Text provided:
+++

Saturday, August 29, 2009

Hong Kong vs. Bangladesh

After that hectic finish I was whisked away to Hong Kong with little time to spare. A heated internal debate ended with a China Eastern ticket in my hand and thoughts of India that would have to be put off until after Zhongguo. Over the next month and half I am interning with Ventures in Development (ViD) to help pump up the sales volume and increase marketing (among many other things) for Mei Xiang Yak Cheese, a social business that ViD is incubating. The trip to HK was to meet Marie So, the director, and apply for my China visa – the actual internship takes place in mainland China. More on Mei Xiang later.

Arriving in HK, I had no Lonely Planet guidebook, no idea of where to stay, and no contacts other than Marie. We planned to meet that afternoon for orientation, but otherwise I was on my own. I finally found a cubicle-esque place to stay, with only a bed that my feet hung off and a "cozy" bathroom. I paid 20 USD a night! And this was just before having lunch for 5 USD! I was beginning to see an expensive pattern.

+++

Information shown:

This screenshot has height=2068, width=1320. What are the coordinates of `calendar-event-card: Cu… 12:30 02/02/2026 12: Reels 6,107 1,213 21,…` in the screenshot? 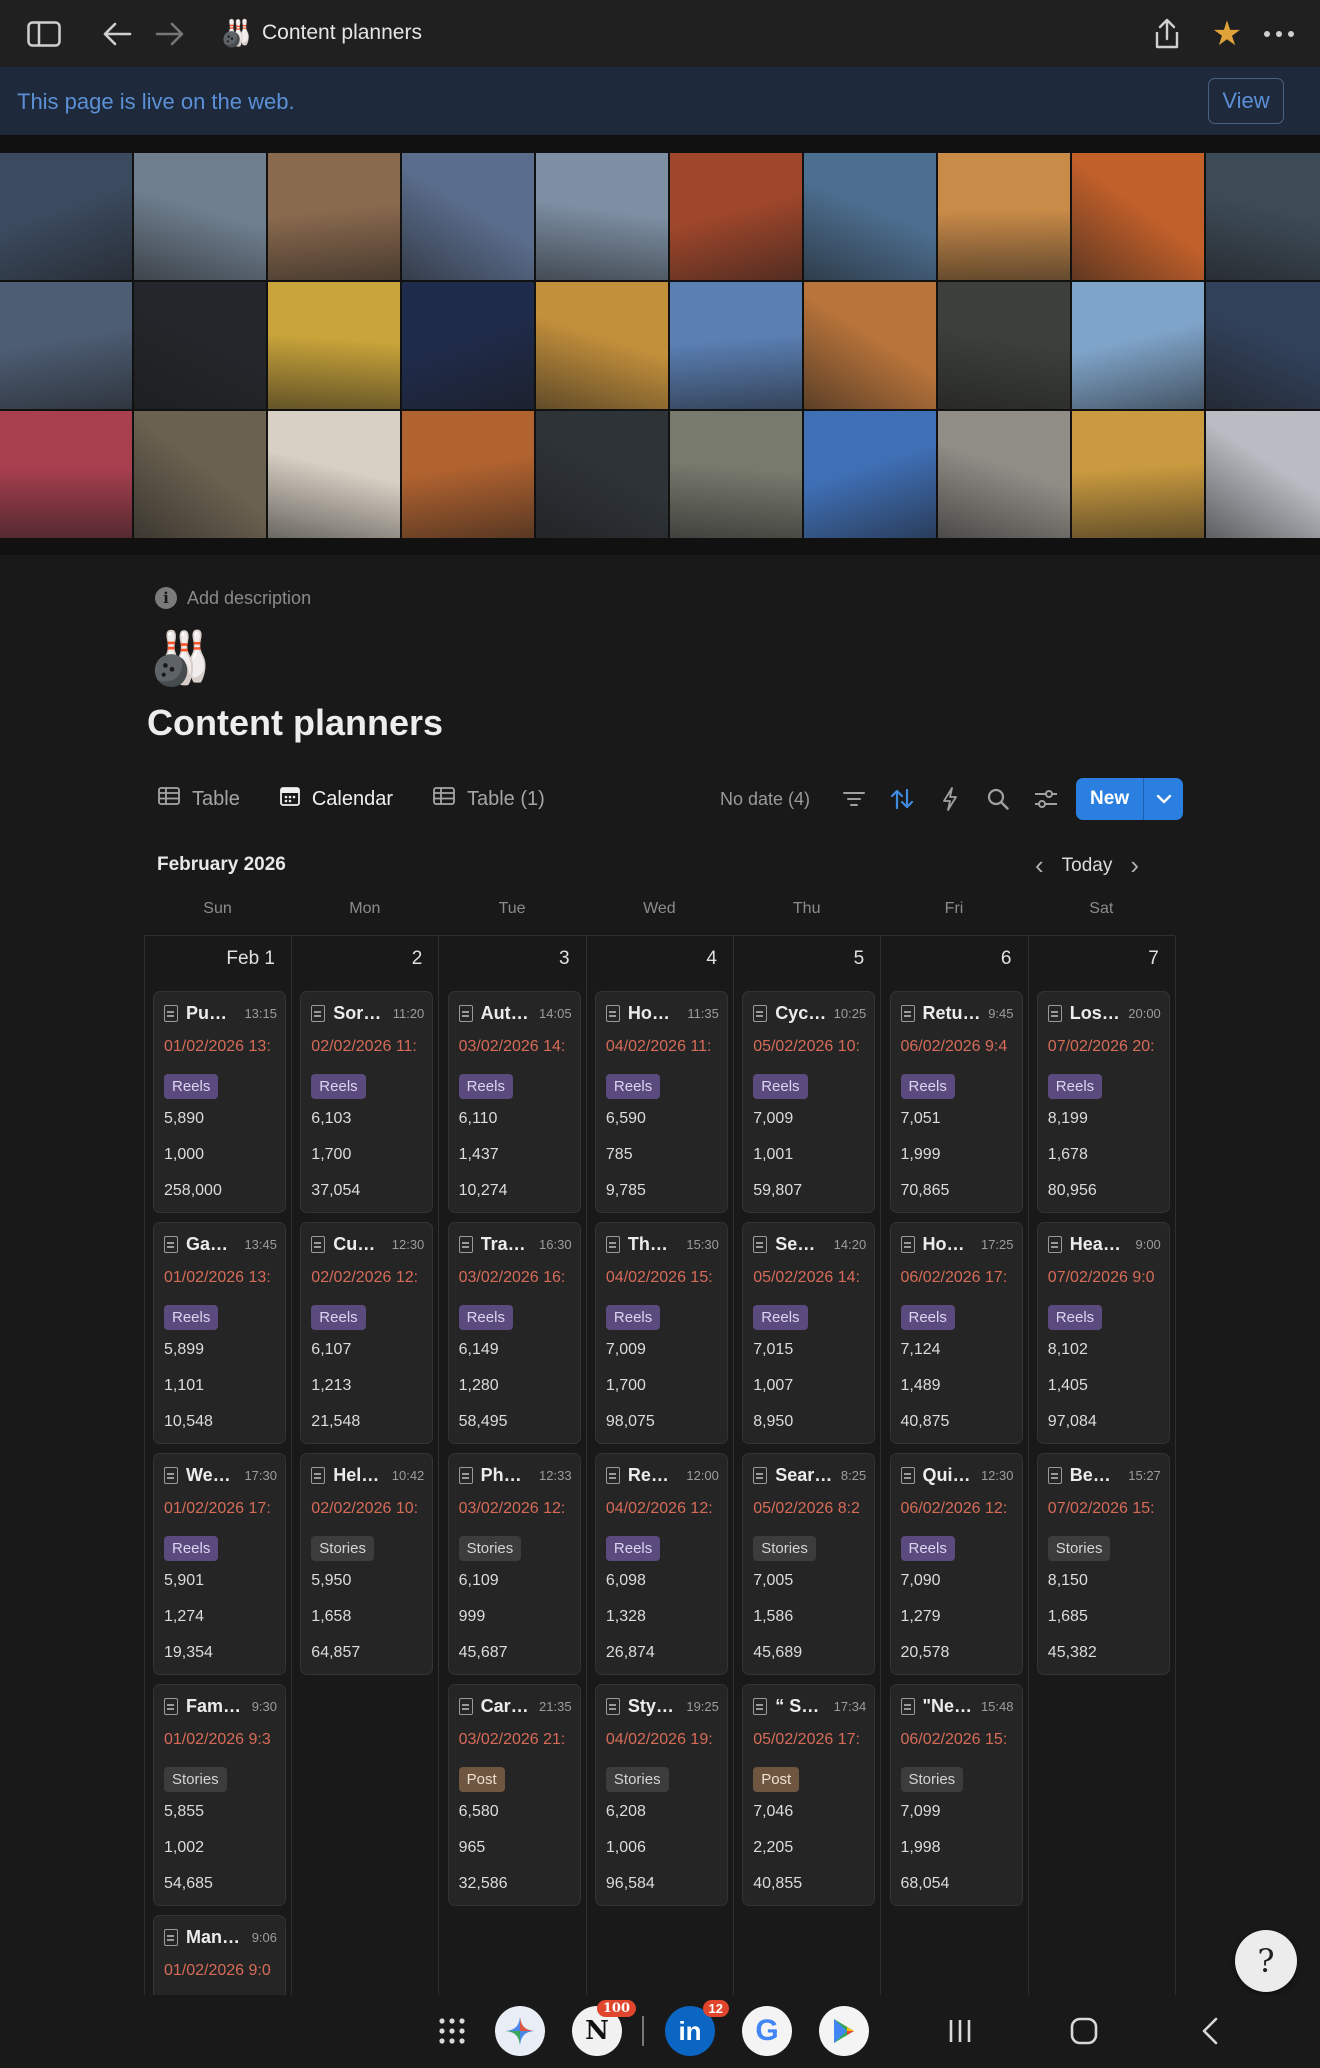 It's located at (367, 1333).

+++

Required tasks:
A. According to the blog post about the trip to Hong Kong, what did the writer not have on arriving there? List each item.
B. From the blog post about the trip to Hong Kong, quote everything from "Saturday, August 29, 2009" down to "Mei Xiang later.".

Answers for the tasks:
A.
- A Lonely Planet guidebook
- An idea of where to stay
- Contacts other than Marie

B.
Saturday, August 29, 2009

Hong Kong vs. Bangladesh

After that hectic finish I was whisked away to Hong Kong with little time to spare. A heated internal debate ended with a China Eastern ticket in my hand and thoughts of India that would have to be put off until after Zhongguo. Over the next month and half I am interning with Ventures in Development (ViD) to help pump up the sales volume and increase marketing (among many other things) for Mei Xiang Yak Cheese, a social business that ViD is incubating. The trip to HK was to meet Marie So, the director, and apply for my China visa – the actual internship takes place in mainland China. More on Mei Xiang later.